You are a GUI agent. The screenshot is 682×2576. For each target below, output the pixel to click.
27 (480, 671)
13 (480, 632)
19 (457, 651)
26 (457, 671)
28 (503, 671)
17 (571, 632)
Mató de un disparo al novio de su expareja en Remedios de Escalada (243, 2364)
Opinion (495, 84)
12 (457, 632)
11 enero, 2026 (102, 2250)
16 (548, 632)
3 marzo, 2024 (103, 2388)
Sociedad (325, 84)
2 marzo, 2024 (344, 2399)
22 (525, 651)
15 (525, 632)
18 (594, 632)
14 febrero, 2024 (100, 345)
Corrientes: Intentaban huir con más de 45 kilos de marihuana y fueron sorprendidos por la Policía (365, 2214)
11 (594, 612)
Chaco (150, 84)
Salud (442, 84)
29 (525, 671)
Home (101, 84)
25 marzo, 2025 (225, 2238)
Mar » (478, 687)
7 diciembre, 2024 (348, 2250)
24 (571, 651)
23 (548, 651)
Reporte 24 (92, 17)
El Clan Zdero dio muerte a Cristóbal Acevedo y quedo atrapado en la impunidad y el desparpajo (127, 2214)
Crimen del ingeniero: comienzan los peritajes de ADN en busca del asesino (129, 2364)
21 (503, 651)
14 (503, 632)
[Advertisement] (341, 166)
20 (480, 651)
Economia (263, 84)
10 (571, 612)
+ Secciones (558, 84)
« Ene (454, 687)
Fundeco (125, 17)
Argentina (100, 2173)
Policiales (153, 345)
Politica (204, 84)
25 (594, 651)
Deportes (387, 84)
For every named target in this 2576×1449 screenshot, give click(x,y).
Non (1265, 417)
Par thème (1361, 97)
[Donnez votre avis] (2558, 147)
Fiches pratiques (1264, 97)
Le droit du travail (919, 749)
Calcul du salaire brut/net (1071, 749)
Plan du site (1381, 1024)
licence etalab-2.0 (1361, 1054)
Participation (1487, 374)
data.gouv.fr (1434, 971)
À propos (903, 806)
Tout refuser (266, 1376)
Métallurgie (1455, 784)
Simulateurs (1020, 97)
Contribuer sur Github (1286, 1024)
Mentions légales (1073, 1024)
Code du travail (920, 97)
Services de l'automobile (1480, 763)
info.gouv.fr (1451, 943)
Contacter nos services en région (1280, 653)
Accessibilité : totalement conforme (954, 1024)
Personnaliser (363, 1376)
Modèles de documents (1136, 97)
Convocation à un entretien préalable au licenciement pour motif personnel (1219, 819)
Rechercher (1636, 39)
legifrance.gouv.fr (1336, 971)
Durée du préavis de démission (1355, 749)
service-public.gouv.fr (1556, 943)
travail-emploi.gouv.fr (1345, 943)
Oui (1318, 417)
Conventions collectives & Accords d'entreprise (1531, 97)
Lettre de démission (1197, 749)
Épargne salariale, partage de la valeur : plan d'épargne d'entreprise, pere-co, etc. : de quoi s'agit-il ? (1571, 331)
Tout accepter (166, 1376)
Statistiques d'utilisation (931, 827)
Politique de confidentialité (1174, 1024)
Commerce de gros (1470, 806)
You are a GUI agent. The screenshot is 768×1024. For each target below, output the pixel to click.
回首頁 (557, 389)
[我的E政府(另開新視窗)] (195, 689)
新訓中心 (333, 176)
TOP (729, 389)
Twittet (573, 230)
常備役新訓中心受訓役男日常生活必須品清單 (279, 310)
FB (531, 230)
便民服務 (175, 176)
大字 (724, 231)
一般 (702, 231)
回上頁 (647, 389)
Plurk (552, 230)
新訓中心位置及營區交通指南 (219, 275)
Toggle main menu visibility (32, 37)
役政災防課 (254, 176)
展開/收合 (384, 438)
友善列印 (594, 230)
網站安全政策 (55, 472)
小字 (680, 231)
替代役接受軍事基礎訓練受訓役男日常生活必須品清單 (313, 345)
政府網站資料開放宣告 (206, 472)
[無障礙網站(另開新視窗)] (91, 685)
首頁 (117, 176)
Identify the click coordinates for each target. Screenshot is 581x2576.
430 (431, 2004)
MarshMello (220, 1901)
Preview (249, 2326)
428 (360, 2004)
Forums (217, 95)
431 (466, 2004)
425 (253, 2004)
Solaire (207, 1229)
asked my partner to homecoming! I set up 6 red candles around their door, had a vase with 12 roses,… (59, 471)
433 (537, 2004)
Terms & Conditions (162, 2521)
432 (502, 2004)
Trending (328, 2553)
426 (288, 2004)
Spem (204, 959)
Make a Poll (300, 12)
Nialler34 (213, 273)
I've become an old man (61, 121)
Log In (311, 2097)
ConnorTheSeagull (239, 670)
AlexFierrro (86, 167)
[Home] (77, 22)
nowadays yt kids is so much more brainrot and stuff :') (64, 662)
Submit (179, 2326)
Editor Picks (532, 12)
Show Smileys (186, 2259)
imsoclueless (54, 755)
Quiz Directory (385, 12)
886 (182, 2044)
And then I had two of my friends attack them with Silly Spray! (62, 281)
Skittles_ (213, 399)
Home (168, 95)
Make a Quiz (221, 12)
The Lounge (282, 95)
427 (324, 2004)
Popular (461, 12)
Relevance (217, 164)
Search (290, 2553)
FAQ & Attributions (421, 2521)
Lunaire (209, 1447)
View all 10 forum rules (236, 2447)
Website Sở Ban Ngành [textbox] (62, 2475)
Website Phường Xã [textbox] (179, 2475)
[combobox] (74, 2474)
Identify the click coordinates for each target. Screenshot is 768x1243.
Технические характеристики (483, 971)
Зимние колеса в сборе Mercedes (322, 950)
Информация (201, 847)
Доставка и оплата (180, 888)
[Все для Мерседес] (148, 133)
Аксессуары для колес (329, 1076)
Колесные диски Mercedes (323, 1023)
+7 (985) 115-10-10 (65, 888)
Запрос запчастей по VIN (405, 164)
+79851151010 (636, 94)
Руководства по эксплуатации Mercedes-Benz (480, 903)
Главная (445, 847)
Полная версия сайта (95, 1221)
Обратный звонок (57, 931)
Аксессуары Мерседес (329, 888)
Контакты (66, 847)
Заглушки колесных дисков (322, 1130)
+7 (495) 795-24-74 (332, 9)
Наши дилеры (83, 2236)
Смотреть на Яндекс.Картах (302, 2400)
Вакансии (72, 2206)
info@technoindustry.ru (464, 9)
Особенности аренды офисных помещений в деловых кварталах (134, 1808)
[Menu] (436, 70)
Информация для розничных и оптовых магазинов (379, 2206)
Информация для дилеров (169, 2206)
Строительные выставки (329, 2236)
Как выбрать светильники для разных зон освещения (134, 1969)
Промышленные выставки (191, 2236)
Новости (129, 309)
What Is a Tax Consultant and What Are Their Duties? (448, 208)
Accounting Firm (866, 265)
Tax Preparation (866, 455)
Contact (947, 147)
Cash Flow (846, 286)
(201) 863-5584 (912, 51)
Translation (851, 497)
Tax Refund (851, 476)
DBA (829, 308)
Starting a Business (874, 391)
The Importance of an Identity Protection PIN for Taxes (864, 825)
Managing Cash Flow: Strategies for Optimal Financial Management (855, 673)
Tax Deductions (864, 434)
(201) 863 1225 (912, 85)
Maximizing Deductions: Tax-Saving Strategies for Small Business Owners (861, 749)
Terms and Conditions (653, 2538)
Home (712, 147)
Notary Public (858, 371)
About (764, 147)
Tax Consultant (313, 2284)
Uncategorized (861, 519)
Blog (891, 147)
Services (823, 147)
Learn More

--

WORK TO COMPLETE:
Wherever a line above includes the string "output", count it; give only the final tally.

TASK SOLUTION:
2